PROBLEM DETAILS: Skipping the images, transcribe each record below as it is.

○ ○ ○ ○ ○

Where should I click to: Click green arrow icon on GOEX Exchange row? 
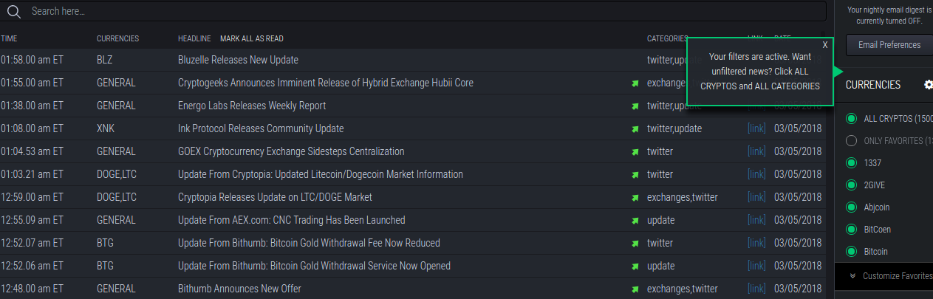click(x=635, y=152)
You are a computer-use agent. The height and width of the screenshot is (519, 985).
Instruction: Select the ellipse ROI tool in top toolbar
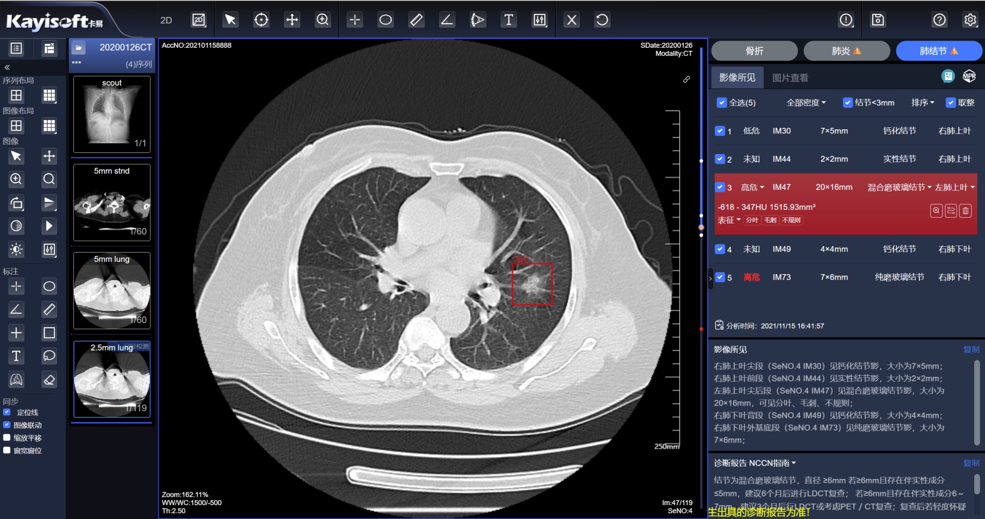pyautogui.click(x=385, y=20)
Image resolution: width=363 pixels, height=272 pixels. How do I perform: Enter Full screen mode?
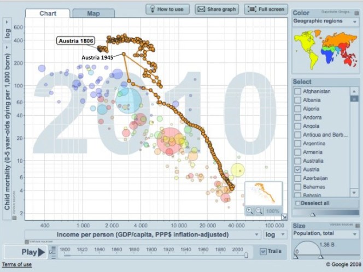[266, 9]

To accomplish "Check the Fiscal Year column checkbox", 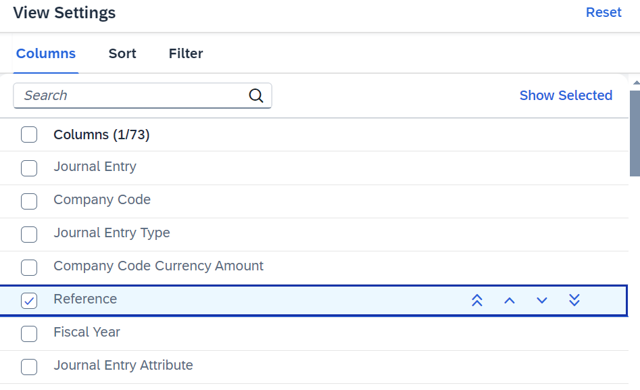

○ ○ ○ ○ ○

YOUR SOLUTION:
Where should I click to: Click green arrow icon on GOEX Exchange row? 
click(x=635, y=152)
You are a computer-use agent. The height and width of the screenshot is (519, 985).
Instruction: Select the ellipse ROI tool in top toolbar
pyautogui.click(x=385, y=20)
Image resolution: width=363 pixels, height=272 pixels. How do I perform: Enter Full screen mode?
[266, 9]

To accomplish "Check the Fiscal Year column checkbox", 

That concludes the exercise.